How to analyze activity logs with Microsoft Graph
The Microsoft Entra reporting APIs provide you with programmatic access to the data through a set of REST APIs. You can call these APIs from many programming languages and tools.
This article describes how to analyze Microsoft Entra activity logs with Microsoft Graph PowerShell.
Prerequisites
- For license and role requirements, see Microsoft Entra monitoring and health licensing.
- To consent to the required permissions, you need the Privileged Role Administrator.
Access reports using Microsoft Graph PowerShell
You can use PowerShell to access the Microsoft Entra reporting API. For more information, see Microsoft Graph PowerShell overview.
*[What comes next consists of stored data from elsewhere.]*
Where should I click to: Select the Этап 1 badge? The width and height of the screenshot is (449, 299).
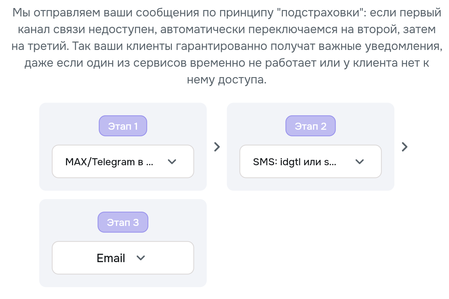[x=123, y=126]
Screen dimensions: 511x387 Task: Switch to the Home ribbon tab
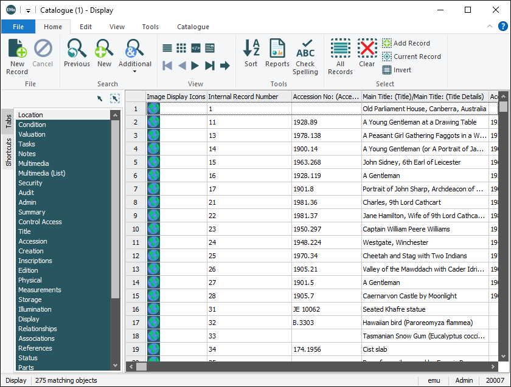[x=53, y=27]
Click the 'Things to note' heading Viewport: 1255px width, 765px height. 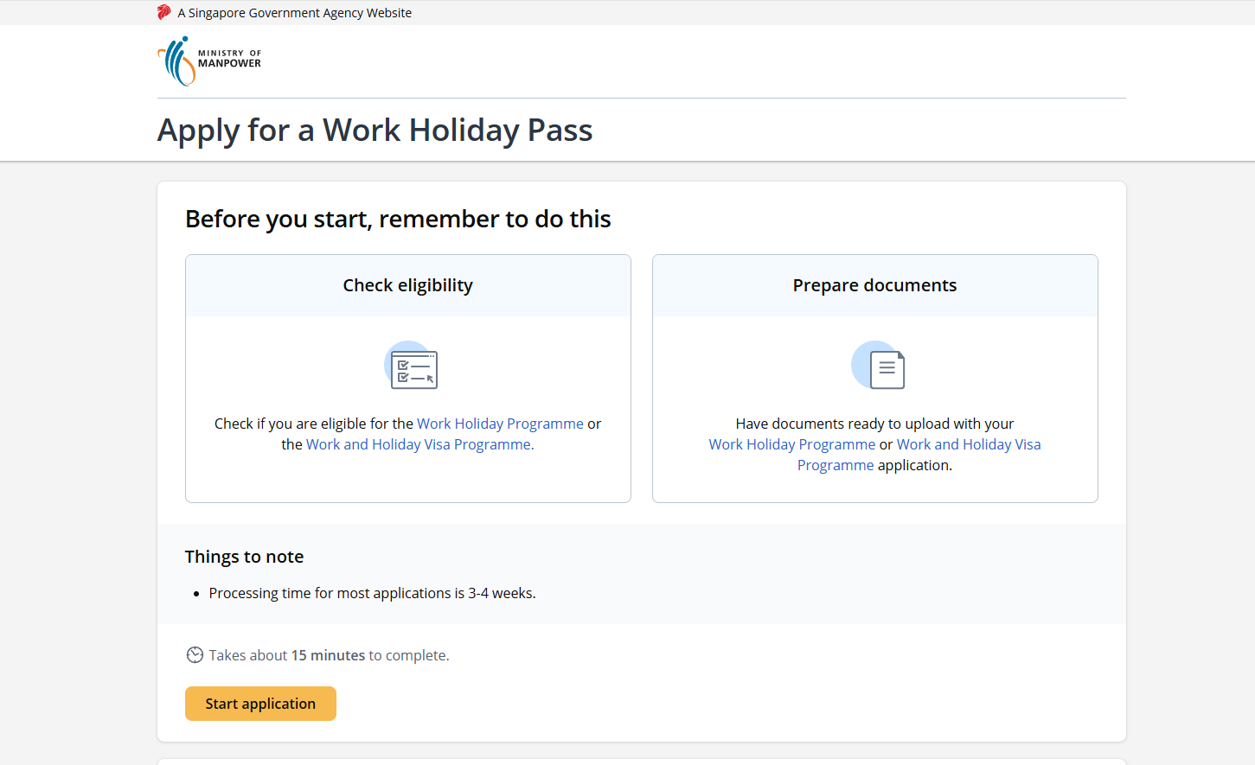point(244,557)
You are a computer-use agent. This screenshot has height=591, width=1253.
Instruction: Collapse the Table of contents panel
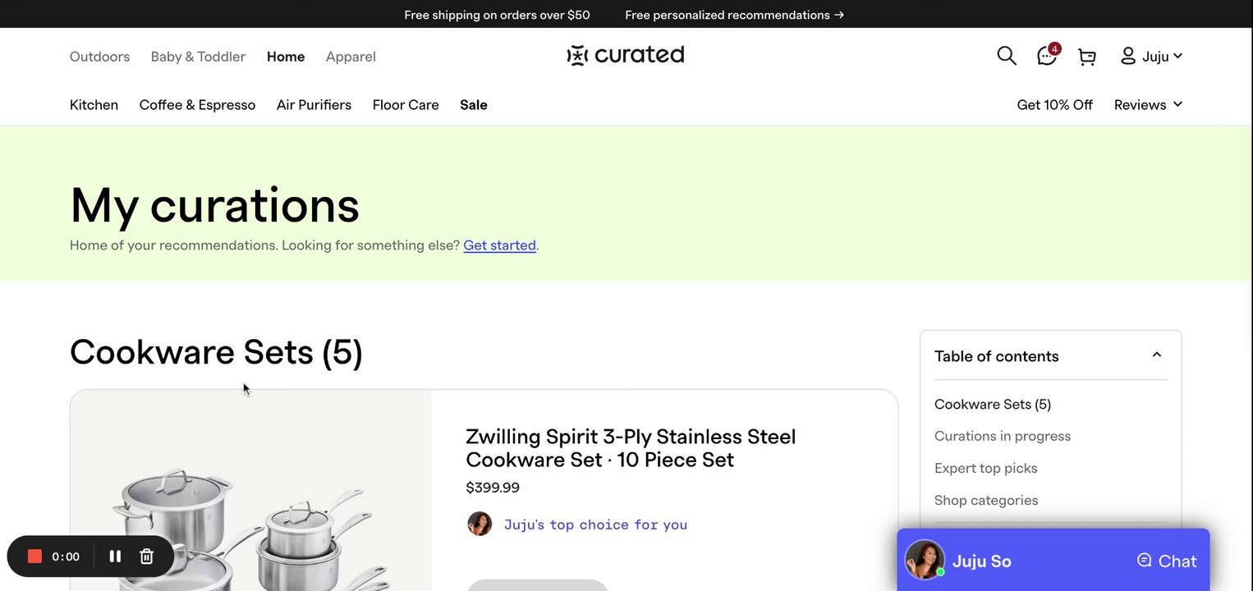point(1156,355)
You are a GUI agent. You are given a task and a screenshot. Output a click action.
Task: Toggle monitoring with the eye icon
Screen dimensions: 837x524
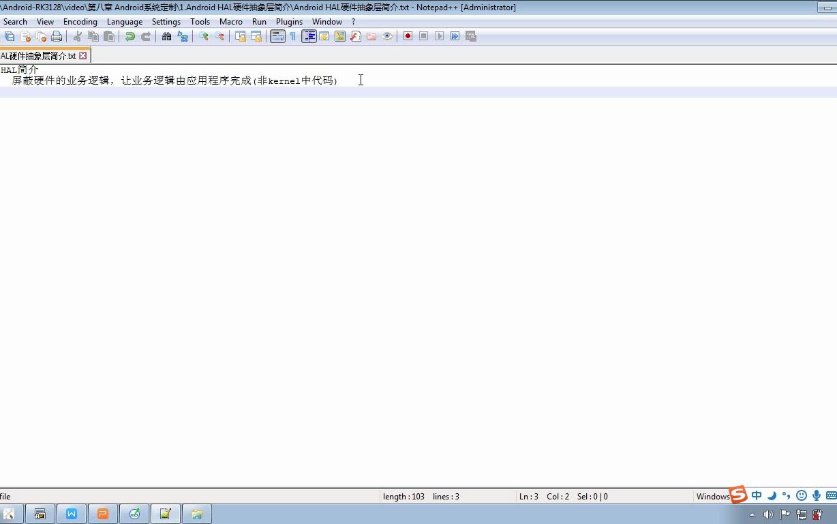click(387, 36)
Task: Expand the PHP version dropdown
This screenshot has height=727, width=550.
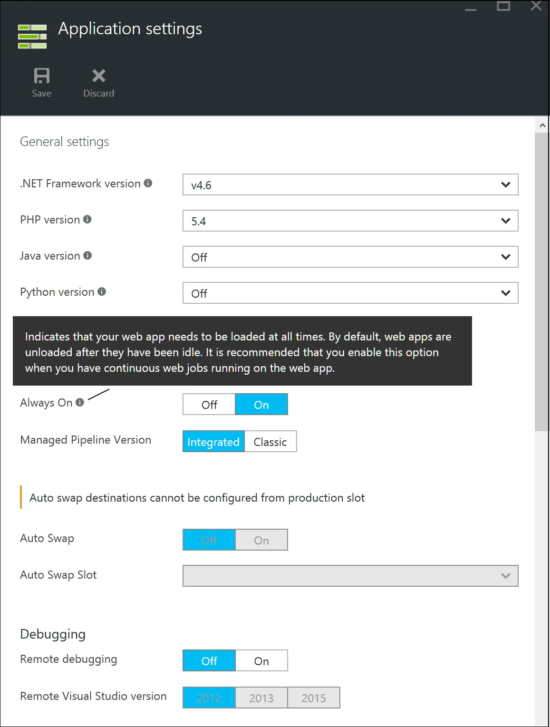Action: coord(350,221)
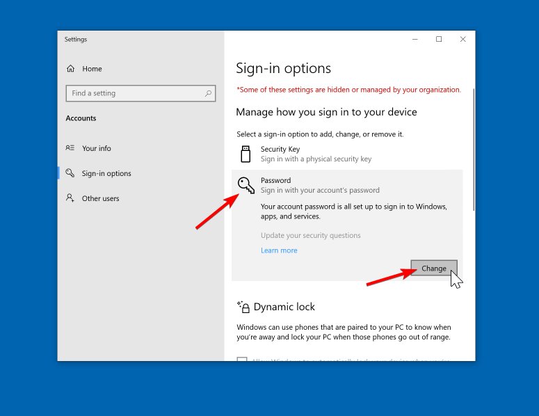Expand the Security Key sign-in option
The width and height of the screenshot is (539, 416).
(x=316, y=154)
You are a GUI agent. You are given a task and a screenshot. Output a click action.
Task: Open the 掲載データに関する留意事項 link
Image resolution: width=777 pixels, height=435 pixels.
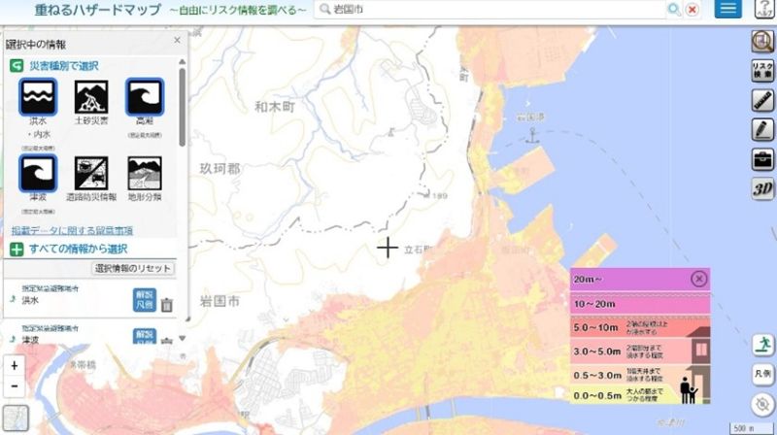(x=72, y=231)
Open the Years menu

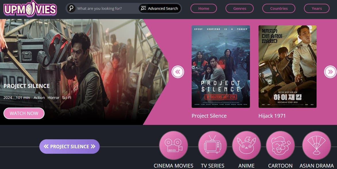[x=317, y=8]
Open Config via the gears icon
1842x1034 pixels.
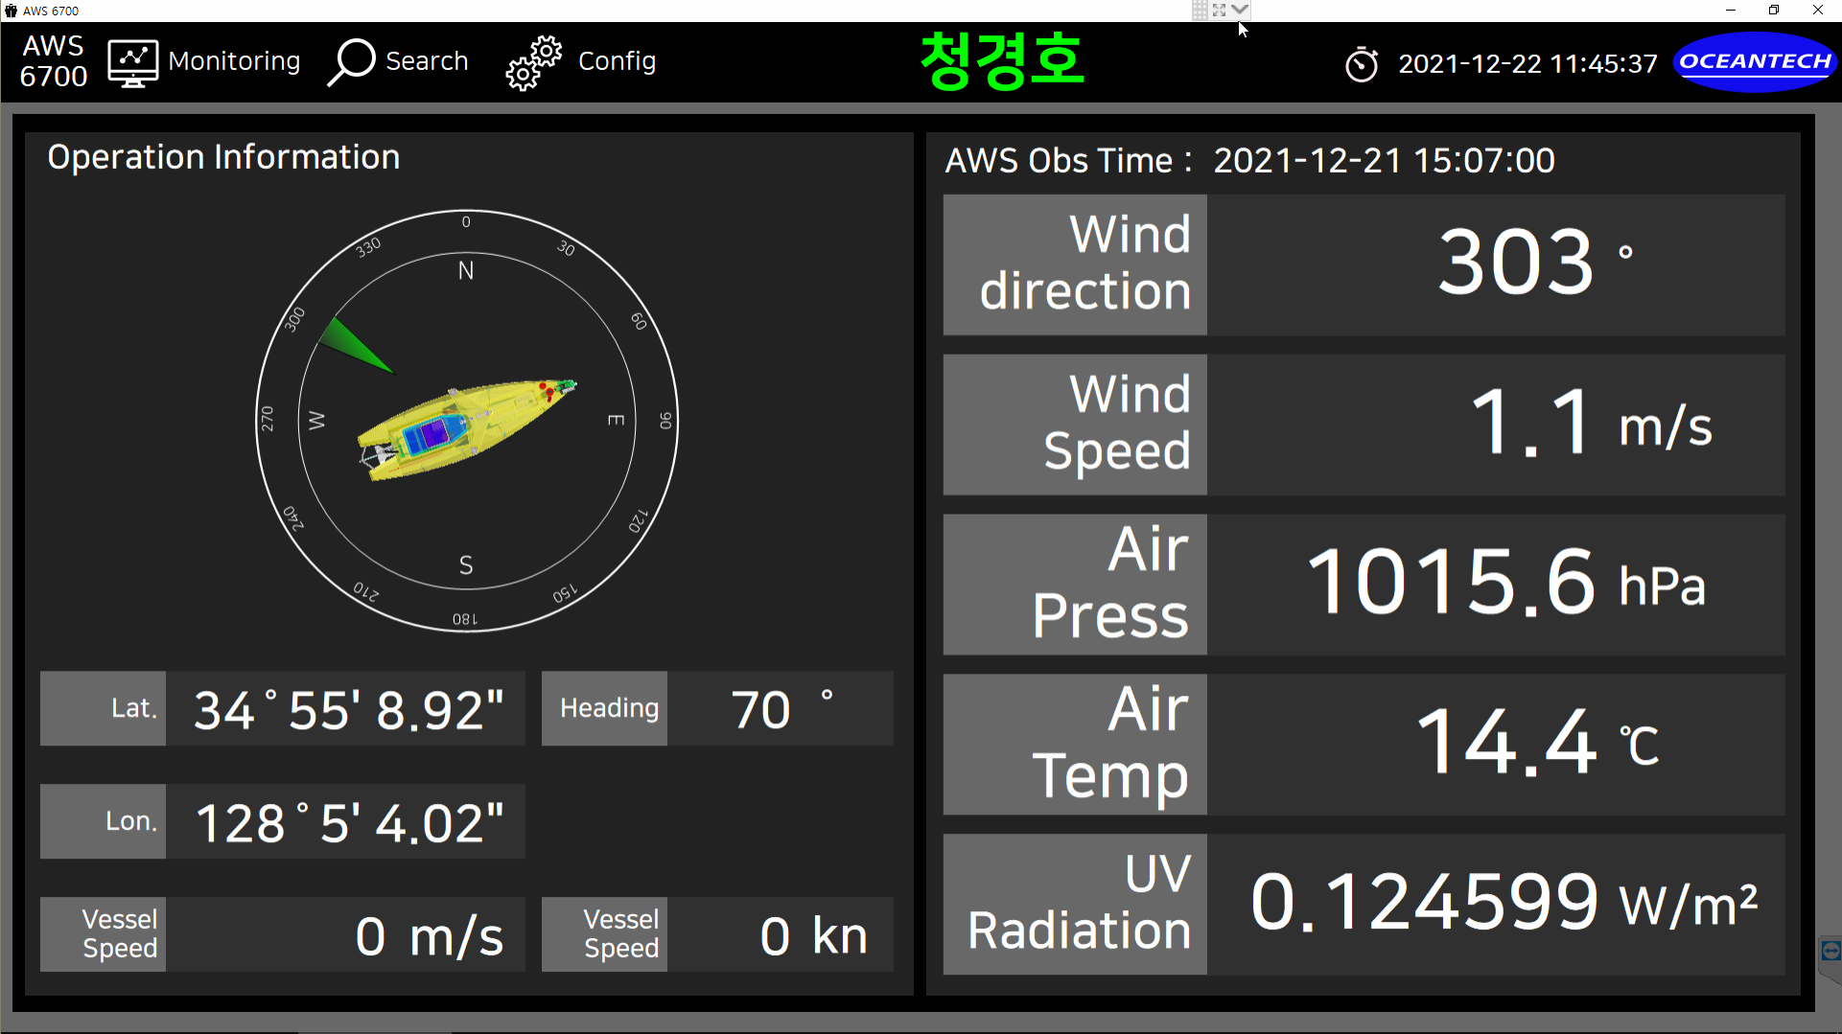point(533,63)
Microsoft Graph PowerShell cmdlets:
- Audit logs:
Get-MgAuditLogDirectoryAudit
- Sign-in logs:
Get-MgAuditLogSignIn
- Explore the full list of reporting-related Microsoft Graph PowerShell cmdlets.
Common errors
Error: Neither tenant is B2C or tenant doesn't have premium license: Accessing sign-in reports requires a Microsoft Entra ID P1 or P2 license. If you see this error message while accessing sign-ins, make sure that your tenant is licensed with a Microsoft Entra ID P1 license.
Error: User isn't in the allowed roles: If you see this error message while trying to access audit logs or sign-ins using the API, make sure that your account is part of the Security Reader or Reports Reader role in your Microsoft Entra tenant.
Error: Application missing Microsoft Entra ID 'Read directory data' or 'Read all audit log data' permission: The application must have either the AuditLog.Read.All
or Directory.Read.All
permission to access the activity logs with Microsoft Graph.